**Document extract:**
△=\(\begin{vmatrix} b+c & q+r & y+z\\ c+a & r+p & z+x\\ a+b&p+q&x+y \end{vmatrix}\)
=\(\begin{vmatrix} b+c & q+r & y+z\\ c+a & r+p & z+x\\ a&p&x \end{vmatrix}\)+\(\begin{vmatrix} b+c & q+r & y+z\\ c+a & r+p & z+x\\ b&q&y \end{vmatrix}\)
=△1+△2(say) ....(1)
Now △1= \(\begin{vmatrix} b+c & q+r & y+z\\ c+a & r+p & z+x\\ a&p&x \end{vmatrix}\)
Applying R2 → R2 − R3, we have:
△1=\(\begin{vmatrix} b+c & q+r & y+z\\ c & r & z\\ a&p&x \end{vmatrix}\)

**Recorded information:**
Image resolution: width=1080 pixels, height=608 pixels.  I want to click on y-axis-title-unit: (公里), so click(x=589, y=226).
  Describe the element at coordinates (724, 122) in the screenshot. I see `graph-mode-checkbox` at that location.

**Task description:** In the determinant derivation, which row operation is applied to △1? You will not need the lines for this exercise.

**Written answer:** R2 → R2 − R3